Non ce l’ha fatta Philippe Monguillot, l’autista 59enne pestato a sangue da due giovani per aver semplicemente chiesto di rispettare l’obbligo di indossare la mascherina per salire sul mezzo pubblico. La vittima della violenta aggressione è spirata dopo sei giorni di lunga agonia.

Francia, chiede di indossare la mascherina: lo pestano a sangue. Morto Philippe Monguillot

La vicenda risale a domenica scorsa, quando, a Bayonne, al confine con la Spagna, il dpendente della ditta pubblica di trasporti chiede a due ragazzi in procinto di salire a bordo del bus di fare il biglietto e indossare la mascherina. L’appunto scatena la reazione violenta dei due malviventi, che lo percutono ripetutamente alla testa e lo riducono in fin di vita. Nonostante il ricovero immediato e le cure del caso, il 59enne è morto.

La giustizia «punirà gli autori di questo odioso crimine», ha detto su Twitter il nuovo primo ministro Jean Castex, dopo che l’ autista è spirato ieri sera in ospedale. Diversi esponenti politici di tutti i partiti politici hanno espresso la loro indignazione. Monguillot è stato picchiato con «estrema violenza» dopo aver intimato a tre persone di indossare la mascherina e chiesto di controllare il biglietto di un’altro, ha riferito la procura di Bayonne.

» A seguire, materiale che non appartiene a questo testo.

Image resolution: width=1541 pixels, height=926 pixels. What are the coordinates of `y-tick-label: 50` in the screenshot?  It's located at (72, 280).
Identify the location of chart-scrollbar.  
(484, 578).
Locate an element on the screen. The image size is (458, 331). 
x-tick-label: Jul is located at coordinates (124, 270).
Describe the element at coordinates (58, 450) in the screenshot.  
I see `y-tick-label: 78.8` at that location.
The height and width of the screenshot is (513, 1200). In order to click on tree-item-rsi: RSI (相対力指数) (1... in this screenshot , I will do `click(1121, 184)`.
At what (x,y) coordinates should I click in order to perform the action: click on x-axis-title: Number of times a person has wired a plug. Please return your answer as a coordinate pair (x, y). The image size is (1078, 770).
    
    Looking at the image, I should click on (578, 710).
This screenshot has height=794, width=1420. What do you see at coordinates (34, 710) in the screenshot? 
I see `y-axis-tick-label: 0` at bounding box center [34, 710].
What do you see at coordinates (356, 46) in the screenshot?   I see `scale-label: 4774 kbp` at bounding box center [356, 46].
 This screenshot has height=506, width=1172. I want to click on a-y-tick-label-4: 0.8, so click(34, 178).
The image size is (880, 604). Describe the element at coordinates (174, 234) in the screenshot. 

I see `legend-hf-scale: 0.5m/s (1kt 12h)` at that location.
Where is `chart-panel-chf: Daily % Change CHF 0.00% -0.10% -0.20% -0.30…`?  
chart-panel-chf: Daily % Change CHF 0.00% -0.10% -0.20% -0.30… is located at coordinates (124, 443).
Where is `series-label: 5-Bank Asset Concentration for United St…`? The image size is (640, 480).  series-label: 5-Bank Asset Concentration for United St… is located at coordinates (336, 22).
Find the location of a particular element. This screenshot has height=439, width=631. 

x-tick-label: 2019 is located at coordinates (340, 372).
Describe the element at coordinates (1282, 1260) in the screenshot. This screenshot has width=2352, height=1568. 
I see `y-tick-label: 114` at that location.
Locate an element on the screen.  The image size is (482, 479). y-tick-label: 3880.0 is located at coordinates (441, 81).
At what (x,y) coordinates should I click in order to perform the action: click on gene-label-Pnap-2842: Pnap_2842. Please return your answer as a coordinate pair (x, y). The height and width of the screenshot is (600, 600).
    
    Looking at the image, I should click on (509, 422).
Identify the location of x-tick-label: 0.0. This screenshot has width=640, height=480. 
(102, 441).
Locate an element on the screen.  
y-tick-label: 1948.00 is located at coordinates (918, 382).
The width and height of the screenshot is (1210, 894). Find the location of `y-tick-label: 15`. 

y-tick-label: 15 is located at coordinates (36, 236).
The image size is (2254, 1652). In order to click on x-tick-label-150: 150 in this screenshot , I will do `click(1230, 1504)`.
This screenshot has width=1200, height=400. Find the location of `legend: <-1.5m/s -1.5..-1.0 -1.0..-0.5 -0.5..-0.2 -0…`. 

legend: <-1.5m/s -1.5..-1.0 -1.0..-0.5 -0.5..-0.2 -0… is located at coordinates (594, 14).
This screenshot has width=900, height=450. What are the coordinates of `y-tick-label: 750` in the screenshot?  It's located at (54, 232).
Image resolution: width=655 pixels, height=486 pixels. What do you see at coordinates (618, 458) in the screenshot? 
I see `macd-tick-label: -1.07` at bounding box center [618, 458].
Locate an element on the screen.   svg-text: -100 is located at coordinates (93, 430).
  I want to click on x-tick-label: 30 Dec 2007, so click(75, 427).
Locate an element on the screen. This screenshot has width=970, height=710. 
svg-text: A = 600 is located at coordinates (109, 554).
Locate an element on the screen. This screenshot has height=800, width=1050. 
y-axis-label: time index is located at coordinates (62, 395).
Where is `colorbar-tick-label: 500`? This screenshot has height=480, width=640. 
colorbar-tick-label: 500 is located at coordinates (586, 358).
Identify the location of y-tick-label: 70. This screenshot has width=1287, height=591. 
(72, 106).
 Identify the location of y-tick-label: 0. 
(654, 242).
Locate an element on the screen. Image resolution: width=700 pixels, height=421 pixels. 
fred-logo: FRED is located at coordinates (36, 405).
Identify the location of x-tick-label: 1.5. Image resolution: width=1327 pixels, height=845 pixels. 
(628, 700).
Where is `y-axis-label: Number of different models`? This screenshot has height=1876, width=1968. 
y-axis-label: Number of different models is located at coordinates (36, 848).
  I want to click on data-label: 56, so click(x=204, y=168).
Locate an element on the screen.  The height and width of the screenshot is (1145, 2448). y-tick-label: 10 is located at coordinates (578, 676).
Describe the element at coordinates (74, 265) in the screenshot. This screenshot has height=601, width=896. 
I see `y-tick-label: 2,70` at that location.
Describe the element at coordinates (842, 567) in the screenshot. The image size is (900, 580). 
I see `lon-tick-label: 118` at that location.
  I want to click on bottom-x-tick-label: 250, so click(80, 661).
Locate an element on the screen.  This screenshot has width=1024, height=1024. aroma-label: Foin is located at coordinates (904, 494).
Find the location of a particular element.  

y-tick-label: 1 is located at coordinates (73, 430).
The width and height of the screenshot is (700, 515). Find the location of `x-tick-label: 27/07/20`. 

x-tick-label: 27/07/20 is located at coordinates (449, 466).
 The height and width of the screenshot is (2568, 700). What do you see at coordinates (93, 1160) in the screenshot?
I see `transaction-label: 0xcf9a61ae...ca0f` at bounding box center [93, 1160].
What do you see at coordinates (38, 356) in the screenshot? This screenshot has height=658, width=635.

Due giovani di 22 e 23 anni, già noti alla polizia, sono stati arrestati con l’accusa di omicidio volontario. Altri due, sulla trentina, dovranno rispondere del reato di «mancata assistenza a persona in pericolo». Il nuovo ministro dell’interno Gerald Darmanin è atteso ora a Bayonne. In città si è svolta giovedì una marcia di solidarietà a cui hanno partecipato 6mila persone. In testa al corteo vi erano la moglie di Monguillot e le tre figlie.